Kreislaufwirtschaft trifft Industrie 4.0

Die bisherige Vorgehensweise in der Industrie ist nicht nur unwirtschaftlich, sondern auch nicht nachhaltig. Dies ist ein bedeutsamer Punkt, an dem im Zuge des europäischen „Green Deals“ – mit dem Ziel, bis 2050 klimaneutral zu sein – angesetzt werden muss. Denn gäbe es eine Kreislaufwirtschaft für Produktionsmittel, ein sogenanntes „Circular Manufacturing Ecosystem“ (CME), können Geld und Ressourcen gespart werden. Bisher gibt es jedoch keine effiziente Verbindung zwischen den Industriebetrieben untereinander, andererseits besteht keine Beziehung dieser Betriebe zum Gebrauchtmaschinenmarkt, damit Abgeber und Abnehmer mit Maschinen und Maschinenteilen handeln können.

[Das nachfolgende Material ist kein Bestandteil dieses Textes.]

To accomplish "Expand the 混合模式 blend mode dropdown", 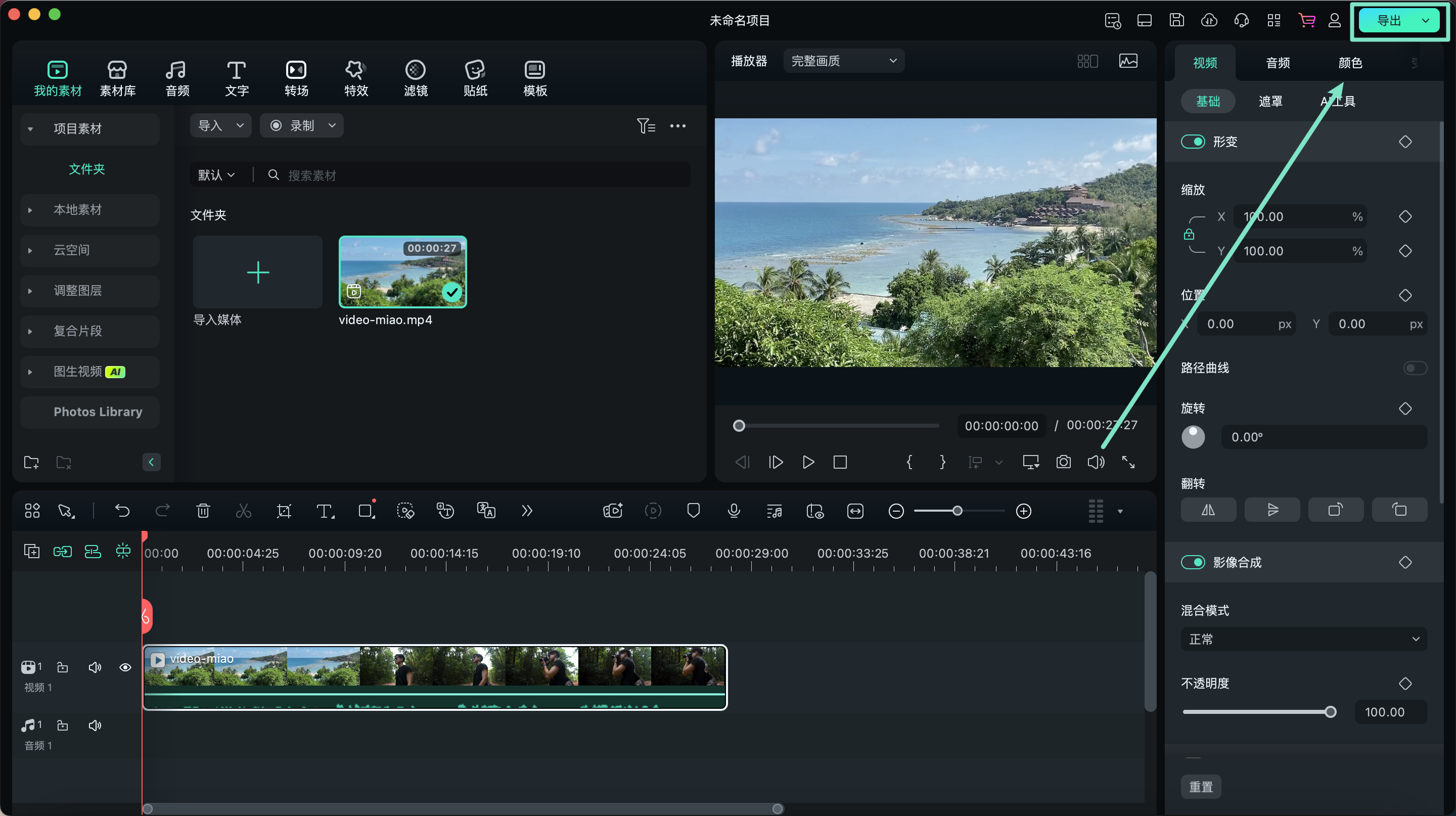I will (1305, 638).
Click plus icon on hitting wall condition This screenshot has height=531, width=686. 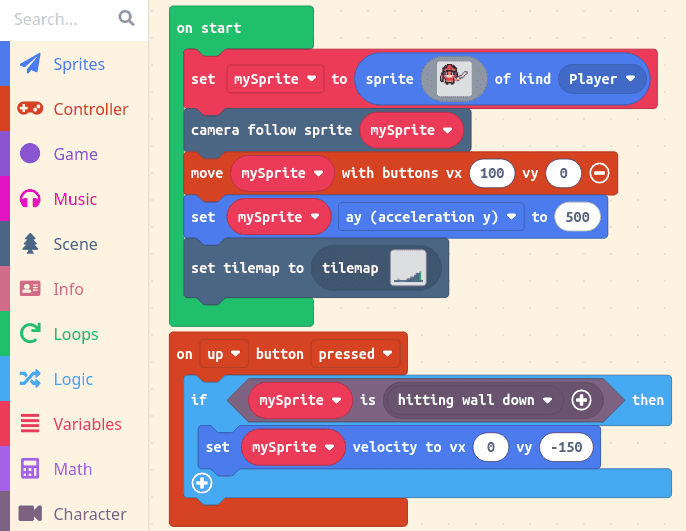tap(581, 400)
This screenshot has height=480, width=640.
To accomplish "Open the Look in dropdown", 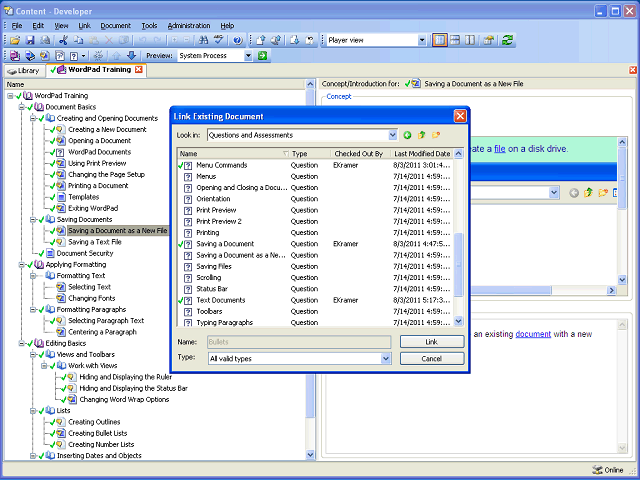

Das soll nun im aktuellen EU-Projekt geändert werden. „Alicia“ steht für „assembly lines in circulation“, also Montagelinien im Umlauf. Zwölf Partner aus Forschung und Industrie entwickeln innerhalb von drei Jahren verschiedene smarte, digitale Tools für eine nachhaltige Nutzung von Produktionsressourcen. Koordiniert wird das Projekt von der Technischen Universität München (TUM).

Während des Kick-Off-Meetings lernte das Alicia-Team einander kennen und diskutierte die Projektstruktur, die Zusammenarbeit und die Arbeitspakete. Das Treffen fand beim Projektkoordinator an der TU München statt.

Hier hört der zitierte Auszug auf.